- **Data supplied**:
---
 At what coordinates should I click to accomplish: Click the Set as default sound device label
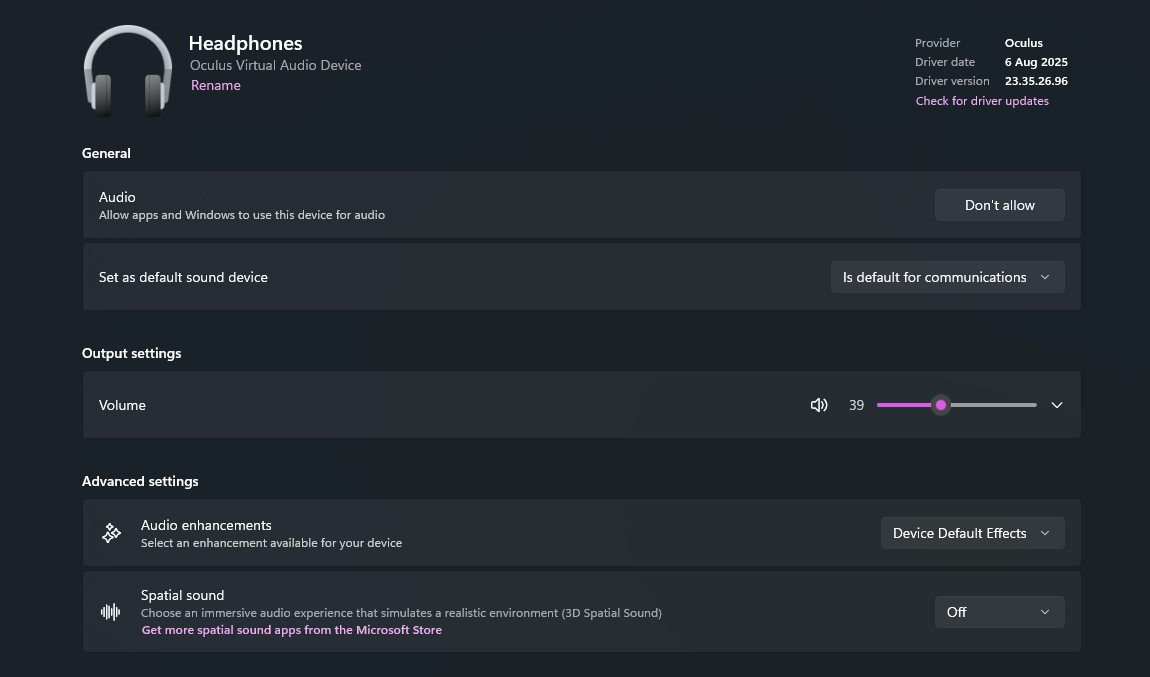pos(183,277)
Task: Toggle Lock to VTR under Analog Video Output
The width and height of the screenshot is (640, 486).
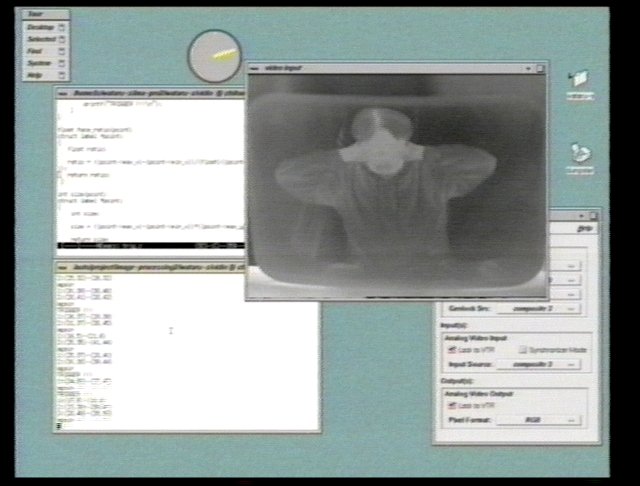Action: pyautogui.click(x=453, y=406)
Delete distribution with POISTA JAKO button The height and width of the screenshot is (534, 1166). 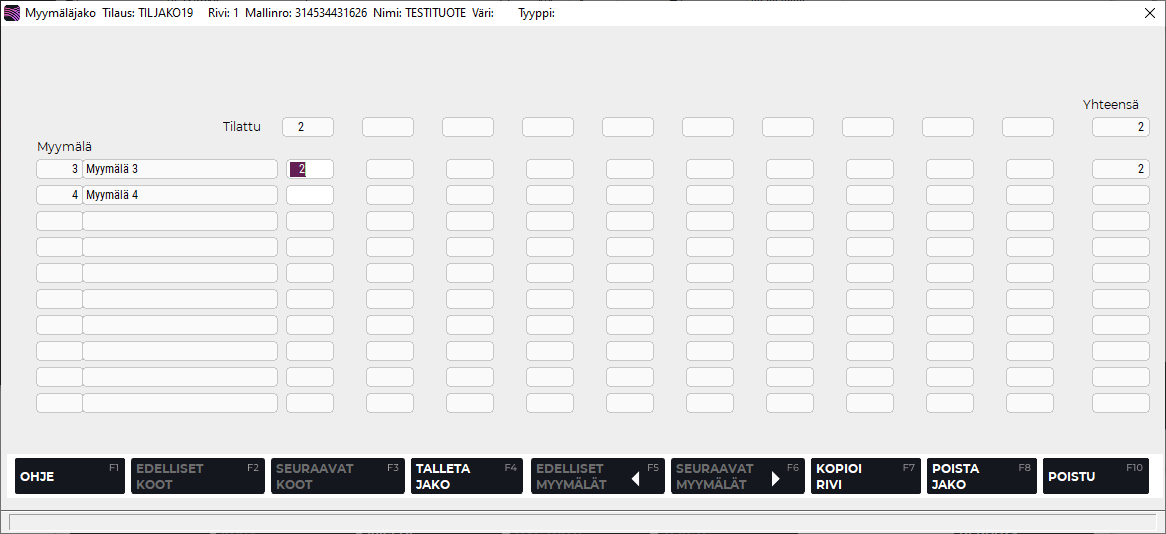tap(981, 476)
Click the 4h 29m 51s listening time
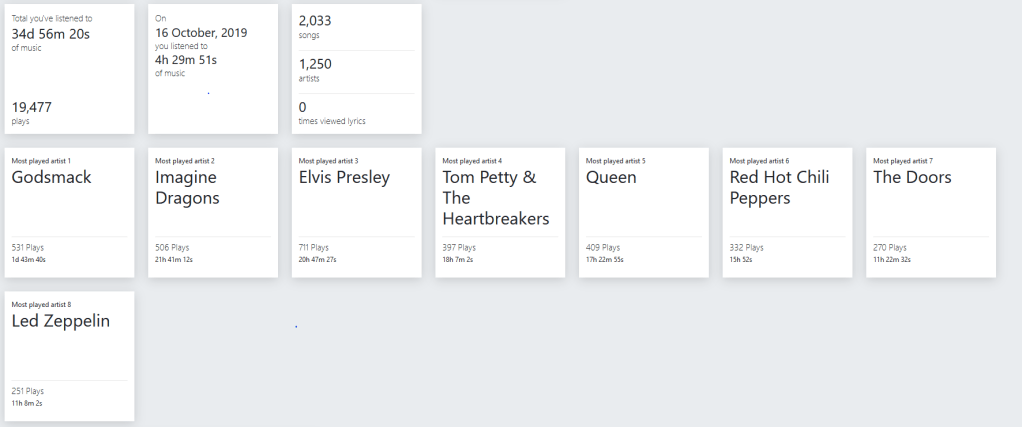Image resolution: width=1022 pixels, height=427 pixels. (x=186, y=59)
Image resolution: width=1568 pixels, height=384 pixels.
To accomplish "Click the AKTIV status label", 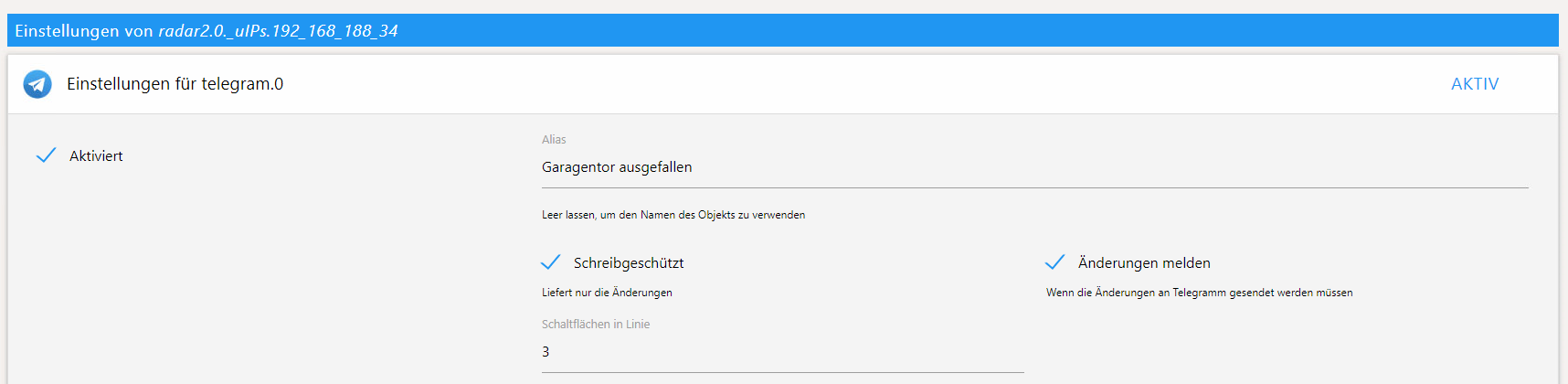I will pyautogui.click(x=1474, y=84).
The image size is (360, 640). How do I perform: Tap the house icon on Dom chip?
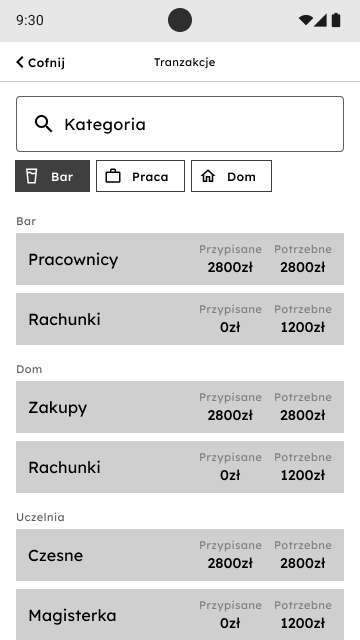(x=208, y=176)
---
- **Problem requirements**: Resize only the rows from the line that has "The image size" through the end, writing every line again with its request, and multiply each coordinate in the answers by 1.75, rounding to whole numbers with halves going up. Leave the pictures out.

- **Exercise result**:
The image size is (360, 640). How do I perform: Tap the house icon on Dom chip?
(x=364, y=308)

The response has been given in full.